# Alternative power sources



## Therealriley (Jul 28, 2015)

I am trying to look at powering an EV car with other add ons to help gain more power as an extra source of electric charging as well as charging at home through the mains.

My idea would be to fit 3 large solar panels (on the bed of a pick up truck) on a hydraulic lift up cover for the bed and a universal solar panel sunroof if I can find one that could be fitted. 

Also I'm wondering why not fit small fans in the front grill for a wind turbine? Considering when your driving at 50-100mph or its km equivalent you must get some wind to the front of your car. 
I am an bit of a newbie to this so forgive me if this is just ridiculous.

I'm not really sure if you would have to hook it all up to trickle charge the main batteries or have additional batteries to power the cars extras like electric windows/ wipers and stereo etc but run on a separate power circuit. 

What would be a good set up for adding these additional sources?

I intend to do some reading up on it but thought I would ask your opinions to see if it's worth all the extra learning/reading. 

Or if you thought of any extra ideas yourself and you think it's worth a mention feel free to leave your comments. 
It would be cool to have a car that recharges while its sat at work all day.


----------



## Duncan (Dec 8, 2008)

Hi
I will start by assuming that you are ignorant and not simply a troll

Solar panels
Yes these will help - but not much
A 100% efficient solar panel would give 1Kw/m2
Actual panels you can buy are less than 20% efficient
You might get two square meters in your bed
But it's not at the right angle (square on to the sun)
so you might get 2 x 20% x 50% = 200watts
At 60mph your truck will be using 25,000watts - over 100 times as much

Fans and such will simply increase the drag - and you will need more power to overcome the increased drag than you will be able to harness from the fans


----------



## Therealriley (Jul 28, 2015)

Thanks. Im not a troll so guess I'm just ignorant.....


----------



## dougingraham (Jul 26, 2011)

In general it is not worth putting solar cells on a n EV. For all practical purposes you can't take advantage of them when you are moving because of the extra drag they will cause when facing the sun. I figured that if I covered the hood of my car I could almost get 400 watts of panels. This assumes the hood is propped up so as to face the sun. At my solar insolation value of 4 I would get about 1.6 kwh of charge from the panel per day while the car is parked at work. It takes about 300wh per mile so this is a little over 5 miles per day I could drive off of the sun. The cost of the electricity is less than 20 cents. If the panels were $400 it would take 2000 days of savings to pay for them. This is 5.4 years. There are additional costs however. The charger is going to have to boost the panel voltage up to pack voltage. Figure this to be $1000. Payback time is now 19 years. That is an optimistic analysis. My initial one a few years back actually put the payback point at over 40 years.
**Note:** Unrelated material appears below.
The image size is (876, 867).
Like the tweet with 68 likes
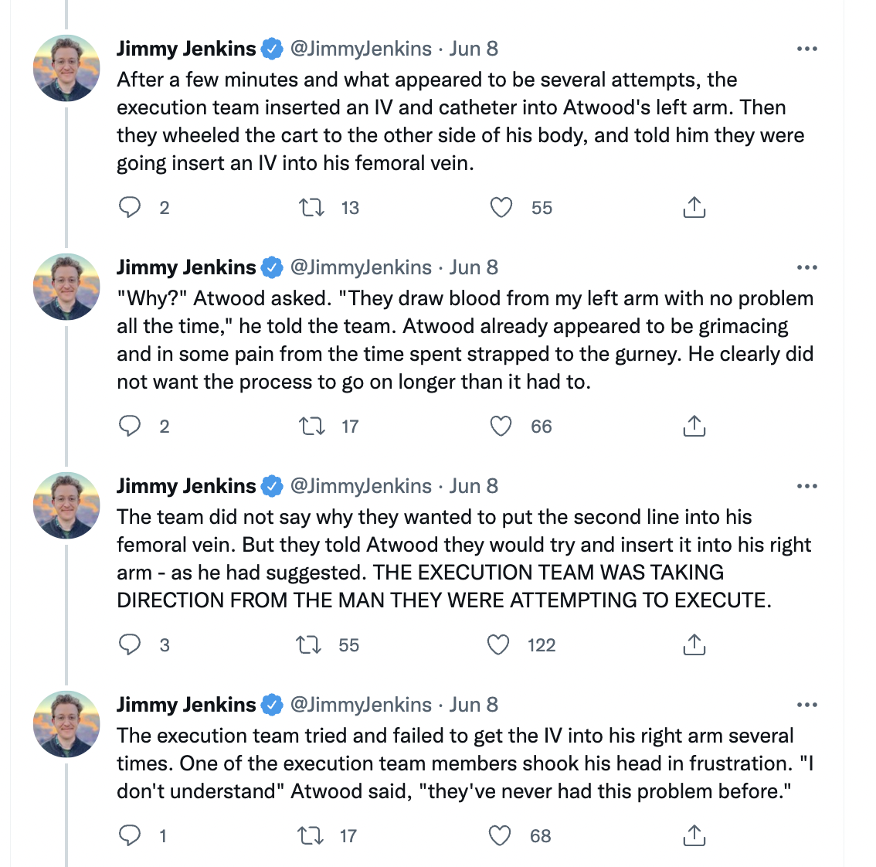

Something like a VW van with a large roof area and not many miles per day could possibly make this worth doing. But I suspect the best place to put the solar cells is on the roof of your house.

As for wind turbines on the front of the car, forget about it. It is always a loss. Range will go down. We have a special thread for that kind of discussion.


----------



## Roy Von Rogers (Mar 21, 2009)

Therealriley said:


> Thanks. Im not a troll so guess I'm just ignorant.....


No, your just not educated towards this subject.

Roy


----------



## Sunking (Aug 10, 2009)

You are wasting your time with solar panels or any add-ons. It takes more energy to over come the added weight and drag the panels can generate. 

Golf Cart folks found this out years ago when some company decided to make 250 watt panel to act as a roof of the cart. Even with a very high efficiency of 150 wh/mile or less. still does not do a single thing except make the manufacture rich. It would take weeks to recharge a golf cart battery on a 250 watt solar panel with tracking. Oriented flat to the Horizon cuts production some 50%. Instead of have a 5 Sun Hour Day, you get a 2.5 Sun Hours and at 70% efficiency only yields 250 to 400 watt hours in a day. That would get you an extra mile if it were not for the fact the added weight and drag would net you a loss.


----------



## Therealriley (Jul 28, 2015)

Hi thanks for your replies. This is why I wanted to ask before I spend more time reading into it. 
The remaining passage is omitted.